Using the article on Swarmed's bee data, explain in one to three sentences why the campaign became a news story rather than a company announcement.

EXTRACT>

== == ==

How Swarmed Turned Bee Data Into International Media Coverage

bee pr new york times

When most startups think about international PR, they focus on telling their company story. The start up Swarmed took a different approach.

The platform tracks bee swarms through a network of more than 15,000 beekeepers across North America, Australia, and Europe. Its mission is to protect swarms before they are destroyed while building the most comprehensive dataset on seasonal bee health ever assembled.

At the Philips Innovation Awards, founder Mateo Kaiser connected with Johan Konst. Like many founders, Mateo wasn't a PR expert. He didn't have a large marketing budget or an agency team behind him. What he did have was something much more valuable: unique data.

Together, we looked beyond the company itself and focused on the story hidden inside Swarmed's dataset.

That story became the foundation for an international media campaign.

Finding the PR story in the data

As the 2026 swarm season began, Swarmed's data revealed a striking trend. Bee swarms were appearing significantly earlier than the year before, with the season starting 17 days ahead of 2025. The shift came immediately after one of the worst colony loss years in modern U.S. beekeeping history.

The insight was simple but powerful. The story was that something unusual was happening in nature and Swarmed had the data to prove it.

That transformed the narrative from a company announcement into a news story. Instead of asking journalists to write about a platform, we gave them an opportunity to explore a broader question that affected beekeepers, environmentalists and the public alike:

Why are bees swarming so much earlier than usual?

A simple media strategy

The media outreach followed a few straightforward principles.

== == ==

PROVIDED MATERIAL>

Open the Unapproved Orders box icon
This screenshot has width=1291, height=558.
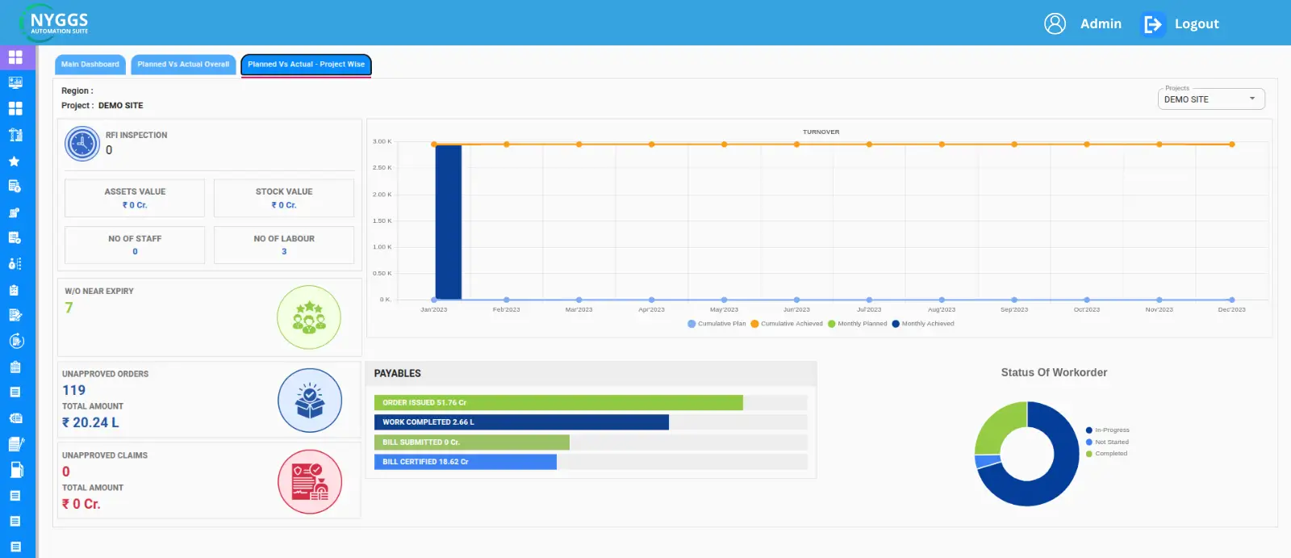(x=310, y=401)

== == ==

ANSWER TO THE PROBLEM> Swarmed's data showed that the 2026 swarm season began 17 days ahead of 2025, right after one of the worst colony loss years in modern U.S. beekeeping history. That meant something unusual was happening in nature, and Swarmed had the data to prove it. Instead of asking journalists to write about a platform, the campaign offered them a broader question affecting beekeepers, environmentalists and the public: why bees are swarming so much earlier than usual.